In Tactical-RPG, there’s RPG. Sega’s work is partly one because each class gains experience points and can level up at the training camp. As the campaign is rather unforgiving, leveling sessions will be possible in skirmishes, non-mandatory maps which replay the main missions in slightly harder. You’ll also want to pass by the R&D center to improve your weapons. Being a peaceful country, Gallia possess unreliable equipment at the start : sniper rifles and rocket launchers lack precision, machine guns lack power so headshots will be key to victory. The Edelweiss (your tank) will need upgrades as you progress in the story to keep up with the Empire’s machines. You can also take some weapons from enemy aces, elite soldiers hidden here and there.
Even tough it’s 8 years old and despite the level of details being far of today’s standards, Valkyria Chronicles still impresses me like it did years ago on PS3. The 3D engine, called Canevas, gives a watercolor effect that is still unique today. Your characters’ animation still feel rich and detailed, although we can’t say the same for the (very stiff) enemies. Contrary to an RTS game, colors literally blow out, notably in the magnificent real time cutscenes still unmatched one generation later. Beyond, it’s the incredible anime-like design that makes it so fabulous, and so rare in the strategy genre. It has exceptional characters, Alicia and Selvaria being some all-time favorites as far as I’m concerned. True, it’s not your daily western war game digest, but Japanese gaming fans will love it at first sight. Valkyria Chronicles is full of small visual details and this whole thing builds a universe of its own, desite the obvious historical inspiration.
Let’s stress the following point : the story of Valkyria Chronicles is one of the greatest I’ve lived in my gaming life, and by far the greatest one when it comes to describe war. Solemnity and emotion are far heavier than the rare comical intervals in some chapters. As I write those lines, the remembrance of the strongest moments of this game are bringing tears to my eyes. The oppression of the conflict is perfectly rendered by the direction and musical themes like Valkyria’s Omen or War in the Empire. Parallel to that, some heroic themes like Final Decisive Battle beautifully illustrate the theme of reconquest. It’s one of the rare soundtracks that I have always with me.
Last but not least, the great quality of Valkyria Chronicles is that it’s looking back at war in a wise manner. Sega’s game is a true and relevant allegory to the large European conflicts are their causes/consequences. Arms race, abuse of power, reckless ambitions, false diplomacy, ideology, war crimes… it is like the greatest war movies put into one game. The relation between Rosie and Isara warns very cleverly about the nonsense of xenophobia. Valkyria Chronicles refuses to be Manichean : your own country won’t hesitate to commit war crimes or send militiamen in suicide missions. Foes show honor and values, sadness is on both sides. This is war as it is never shown in video games, but should. As in Metal Gear Solid, it makes you think about war, not just live it.
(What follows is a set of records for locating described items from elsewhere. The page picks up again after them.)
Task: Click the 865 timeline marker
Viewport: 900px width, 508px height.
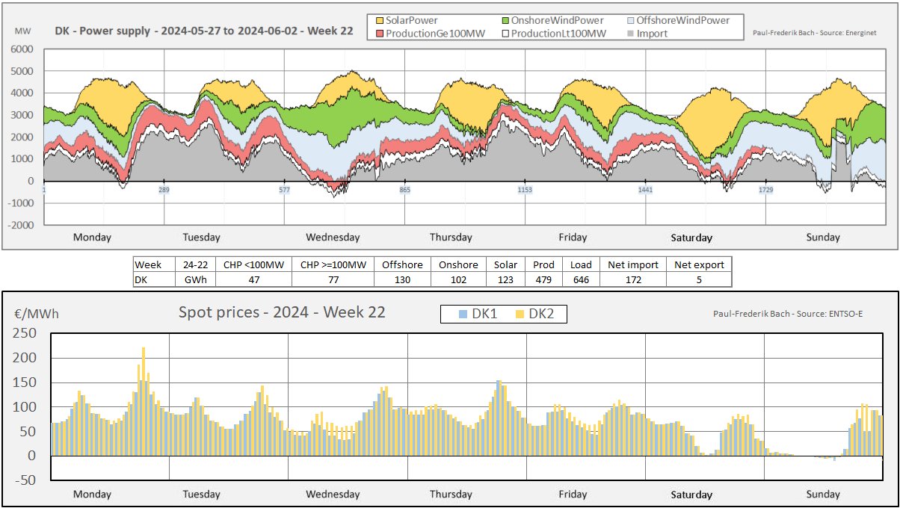Action: 404,191
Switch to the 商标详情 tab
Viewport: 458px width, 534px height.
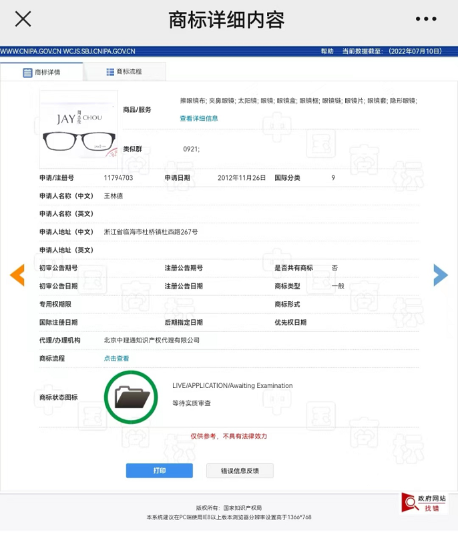click(x=41, y=72)
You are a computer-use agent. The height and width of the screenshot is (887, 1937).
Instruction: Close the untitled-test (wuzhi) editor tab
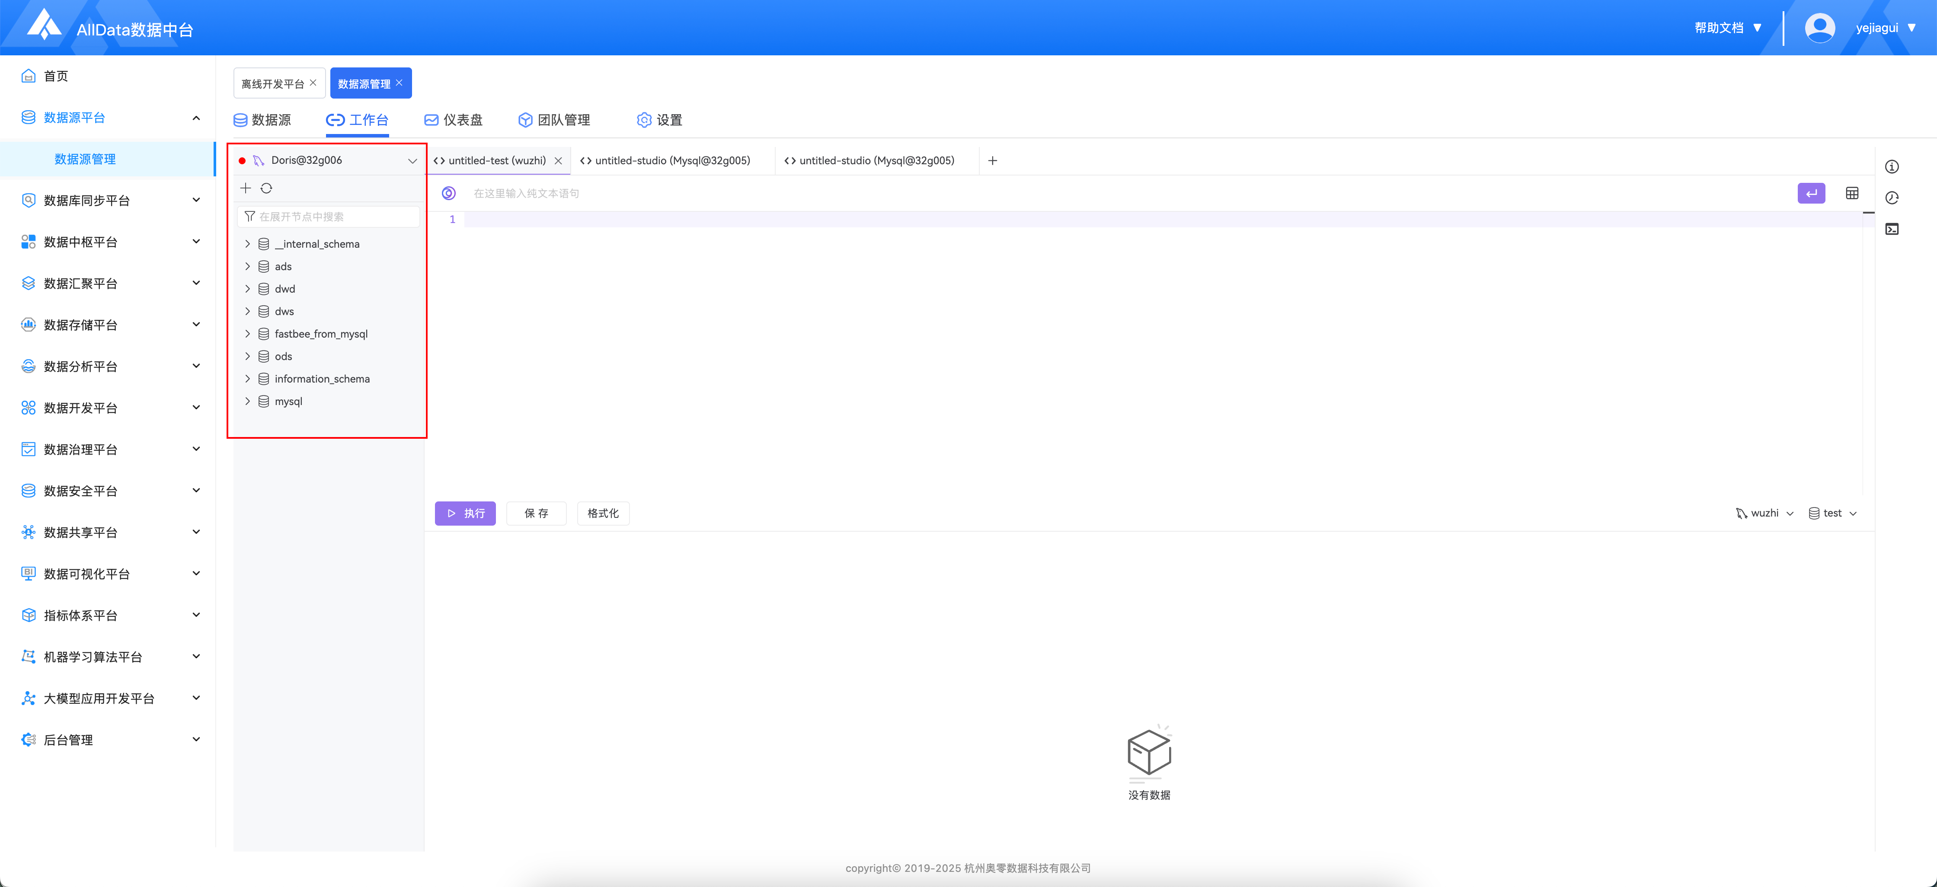point(558,161)
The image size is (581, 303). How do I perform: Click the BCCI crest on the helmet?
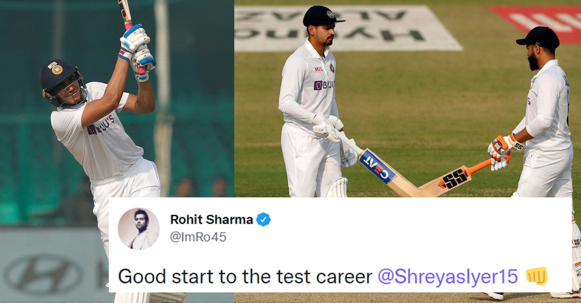point(57,69)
Valkyria Chronicles is not a fine title or a hit game : it is an absolute masterpiece that I place alongside the greatest Final Fantasy titles. Beautiful in every aspect, fascinating by its design, exhilarating by its gameplay, deep in its meaning, it is fabulous like no other in its generation, and maybe also in the current one. Tells us how much in 2008, Valkyria Chronicles was ahead of its time… No, it is beyond time and space, it is eternal.